放課後に俺は、いつものように花宮と部活へ行った。
「悠希、何かいい案見つかった?」と俺の耳元で言ってきた。
「まぁ、一応、案は二つある」と小さい声で言った。
「なになに?」と興味深々で聞いてきた。
「一つ目は、告白までに止める。二つ目は、俺が花宮に告白する。それで付き合えたら、諦めるだろ」
「一つ目の案には、賛成だけど、二つ目は、ちょっとなぁ、ずるいと思う。それに両方やって、だめなら、どうするの?」
「二つ目がなんでずるいんだよ。両方やってだめなら、その時考えるよ」
「横取りと言うか、告るから、取られたくないから告るみたいなのは、ずるいなぁって思った」と力なく言った。

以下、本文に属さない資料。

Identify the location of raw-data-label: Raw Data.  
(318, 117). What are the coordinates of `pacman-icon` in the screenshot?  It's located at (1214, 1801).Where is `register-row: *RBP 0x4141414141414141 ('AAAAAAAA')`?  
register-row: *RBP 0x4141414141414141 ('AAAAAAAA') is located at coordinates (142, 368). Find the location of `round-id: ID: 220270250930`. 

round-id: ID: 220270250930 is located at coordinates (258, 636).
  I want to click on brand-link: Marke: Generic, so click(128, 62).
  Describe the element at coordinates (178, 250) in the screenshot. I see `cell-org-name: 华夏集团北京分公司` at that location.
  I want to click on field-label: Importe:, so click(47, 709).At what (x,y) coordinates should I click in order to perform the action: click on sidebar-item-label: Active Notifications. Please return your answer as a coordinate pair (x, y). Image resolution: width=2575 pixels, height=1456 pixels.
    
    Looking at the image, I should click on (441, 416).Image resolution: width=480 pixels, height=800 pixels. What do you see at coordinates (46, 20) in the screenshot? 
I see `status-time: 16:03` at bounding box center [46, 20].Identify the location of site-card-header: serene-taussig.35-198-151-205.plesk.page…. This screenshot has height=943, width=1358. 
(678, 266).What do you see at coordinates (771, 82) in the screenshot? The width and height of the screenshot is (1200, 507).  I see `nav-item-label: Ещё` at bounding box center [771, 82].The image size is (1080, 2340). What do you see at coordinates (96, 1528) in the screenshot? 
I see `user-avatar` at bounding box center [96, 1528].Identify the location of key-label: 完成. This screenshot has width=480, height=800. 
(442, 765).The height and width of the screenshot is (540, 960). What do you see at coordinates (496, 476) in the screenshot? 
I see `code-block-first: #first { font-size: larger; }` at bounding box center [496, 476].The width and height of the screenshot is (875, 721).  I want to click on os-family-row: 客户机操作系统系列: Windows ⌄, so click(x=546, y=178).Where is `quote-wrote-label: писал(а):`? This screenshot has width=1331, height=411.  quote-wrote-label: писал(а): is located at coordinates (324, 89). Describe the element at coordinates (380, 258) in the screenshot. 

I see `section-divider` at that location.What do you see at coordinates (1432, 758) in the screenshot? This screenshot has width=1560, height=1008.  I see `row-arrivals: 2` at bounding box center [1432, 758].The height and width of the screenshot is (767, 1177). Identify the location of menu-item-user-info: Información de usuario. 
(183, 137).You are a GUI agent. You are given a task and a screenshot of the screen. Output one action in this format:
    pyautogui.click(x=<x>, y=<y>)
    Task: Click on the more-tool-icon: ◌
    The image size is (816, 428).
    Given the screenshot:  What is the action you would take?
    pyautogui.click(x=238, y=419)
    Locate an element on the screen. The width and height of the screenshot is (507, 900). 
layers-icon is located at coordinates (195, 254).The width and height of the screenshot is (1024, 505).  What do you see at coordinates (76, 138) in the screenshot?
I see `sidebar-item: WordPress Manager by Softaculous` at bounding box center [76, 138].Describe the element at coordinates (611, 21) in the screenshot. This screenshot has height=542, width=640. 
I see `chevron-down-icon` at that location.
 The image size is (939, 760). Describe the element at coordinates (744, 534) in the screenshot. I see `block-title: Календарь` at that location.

琥御山は、今にも泣きそうな感じだった。とても悲しんでいるみたいだった。
「でも、それしかないだろ。夏彦だって、止めることを願ってた。ほかに何があるんだよ。俺が告って付き合えたら、さすがに諦めるだろ」
「それで、みんなから嫌われても?」
「ボッチだから、んなものに興味はない。今現在俺に興味ない奴・嫌ってる奴の方が多いし、本当にどうでもいいよ」と思ってもないことを口にした。
「たとえそれでも、私は嫌だ」と泣きそうなのをこらえて言ってきた。
「は?じゃあ、琥御山、何かいい案あるのかよ」
「今は、何もない」と申し訳なさそうに言った。
「ねぇなら、んなこと言うなよ。解決して、あいつらが気まずくならないようにできればそれでいいだろ。それに、俺たちは、依頼されて承諾したんだからやらないと」
「それは、わかってるけど、そのやり方は、保留だから」
「わかった、ただし、体育祭の時だから、それに間に合うように」
「うん、わかった」と茉莉は言って、俺はいつもの席に座った。
俺は、結局誰のこととは、一度も口にしなかった。してはいけないと思ったからだ。夏彦は俺たちに友達が告白するのを止めたいと言っていた。誰とは一度も口にはしなかった、だから勝手に俺は言ってはいけない、そう解釈した。俺の案が通れば、まず間違いなく、あの夏彦のグループには、嫌われる。ただ夏彦が俺を、嫌うかはわからない。嫌われた後は、クラス、学年、全校と広がっていくのだろう。俺は、最悪全校一の嫌われ者になる。本当は怖い。とても怖い。そんなのは嫌だと願っている自分がいるからだ。結局、俺は一体どうすればよかったのだろうか。